As Byron Shire goes to the ballot box this week, it’s a fair bet there’s some cynicism around the council elections.
Who among us is not guilty of feeling a little unbelieving, when we hear the latest promises on housing, or environmentally-friendly development?
For any of us uncomfortable with our negativity, an explosive new book out this week is recommended reading. Hope for Cynics, by a young Stanford professor is a potent antidote to the darkness of cynical despair.
The book is a call to fuse hope with fury.
Not just to make us feel better, but to help us work more effectively against rising inequality, technological imperialism, and sea levels.
The book’s author, Professor Jamil Zaki, is a psychologist with a lot of expertise in the science of hope.
He and his Stanford lab have run studies finding most people value compassion over selfishness, and that helping others helps us.
‘There is good in us, and it does good for us,’ he writes.
Hope for Cynics seamlessly combines storytelling and scientific evidence, and it opens with devastating statistics about dramatic drops in levels of trust.
Stats in declining trust
Fifty years ago in the United States, nearly 50 per cent of people agreed with the notion that ‘most people can be trusted’.
Today that’s fallen to 33 per cent, with evidence of decline around the world.
Exploring the complex reasons for falling trust, Zaki cites the rising influence of big tech, with its conspiracy-theory rabbit holes like QAnon, and its assault on our self-confidence from ubiquitous comparison culture.
He describes what he calls ‘market creep’, arguing that networks formed via social media platforms are often ‘markets dressed up as communities’, which focus far more on quantifying connection rather than building genuine trust.
One of the people featured in the book is a young woman who felt trapped inside the quantified world of Instagram.
Luddites club
She decided to deactivate her account, trade in her iPhone for a turn-of-the-century flip-phone and create a local ‘Luddites club’ who met, read and connected, away from the digital world.
The story underscores the joy that can come from simple face-to-face connections.
Whether at farmers’ markets, community choirs, school bands, landcare plantings, environmental protests, sporting events, dance classes or a host of other hands-on, off-line experiences that are so abundantly available in this region.
Scepticism not cynicism
One of great things about Hope for Cynics is that it does not claim the moral high ground.
Despite being an expert on hope, this Stanford star admits to being a lifelong cynic.
We learn how the loss of a close and inspiring friend, in the midst of the pandemic, helped the author confront the cynic within, using a new-found healthy scepticism.

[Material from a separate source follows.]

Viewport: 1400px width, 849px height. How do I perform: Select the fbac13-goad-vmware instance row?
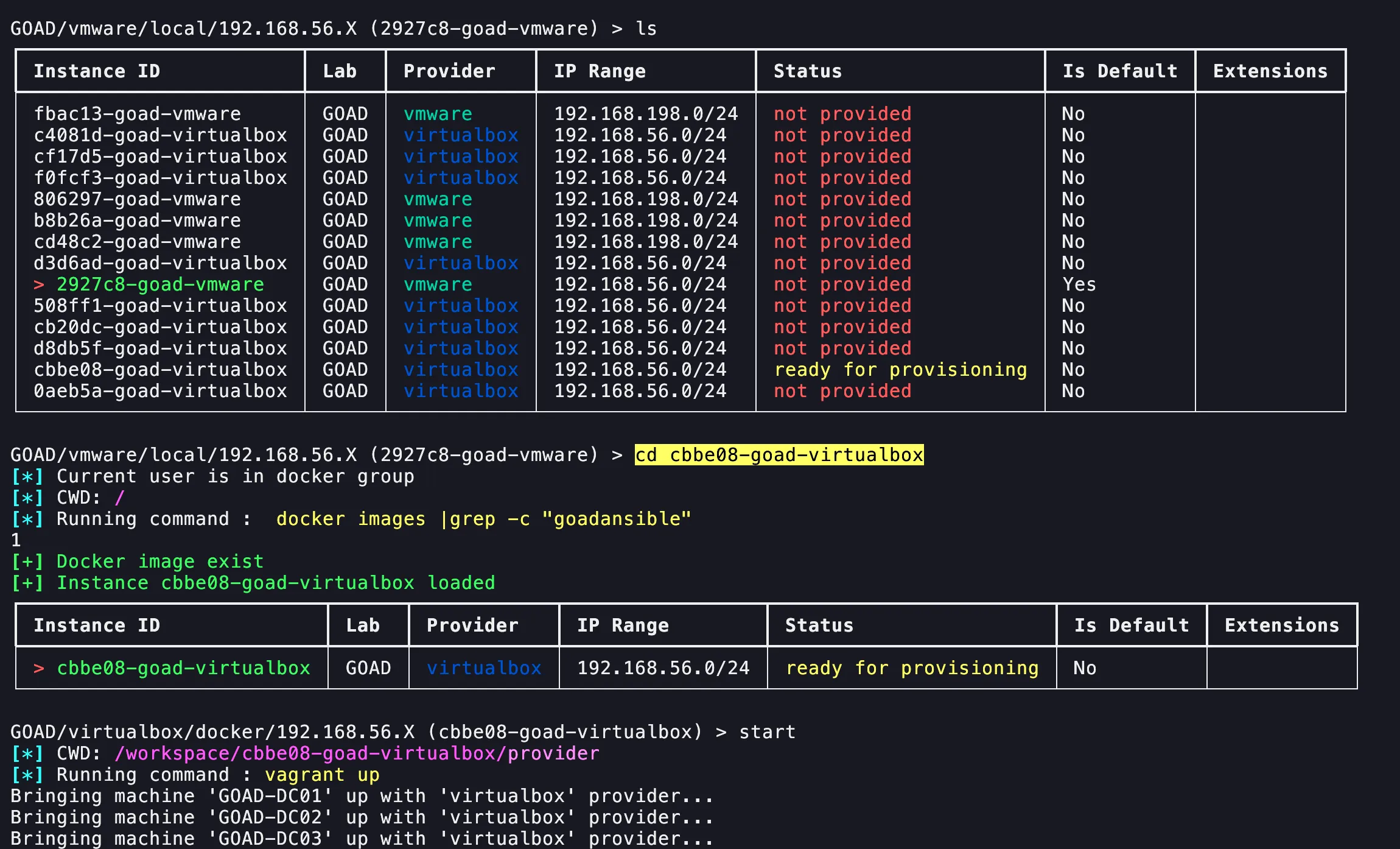coord(137,114)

‘If cynicism was a pill, its warning label would list depression, heart disease and isolation,’ he writes. ‘In other words, it’d be poison. So why do so many of us swallow it?’
One reason is that so much culture has sought to glamorise the smart cynic – essentially an oxymoron. Zaki includes a beautiful quote to help make his point.
‘The power of accurate observation is commonly called cynicism by those who haven’t got it,’ wrote the Irish playwright and activist George Bernard Shaw.
Using scepticism to examine evidence, rather than the knee-jerk negativity and naivety of the cynic, is this psychologist’s key message.
Hope and fury
One of the book’s closing chapters is titled ‘The Optimism of Activism’. In it, we hear the words of 1960s civil rights champion Martin Luther King, attacking the widely accepted psychological imperative to be ‘well-adjusted’.
King argued that ‘we must never adjust ourselves’ to injustices, such as racial discrimination, militarism and economic inequality, but rather fight for alternatives.
Zaki echoes King’s call to activism and argues that joining social movement protests of today, whether against domestic violence or climate change, is actually good for us and our communities.
None of this will be news to all the activists in this region. Those who use the fuel of hope to work tirelessly to right past wrongs, and to try and improve the lives of people and the planet.
‘It actually is hope – the sense that things could improve in the future – mixed with fury, that inspires people to fight for progress,’ Zaki writes, ‘even when victory seems well out of reach.’
Yet victories do come. Street protests across Australia just a few short months ago helped deliver hundreds of millions more dollars to tackle domestic violence, announced in Canberra last week.
It’s not enough, but it’s a hopeful sign.
And so is the opportunity to vote for trusted candidates at this weekend’s council election.
♦ Dr Ray Moynihan hopes, and he votes.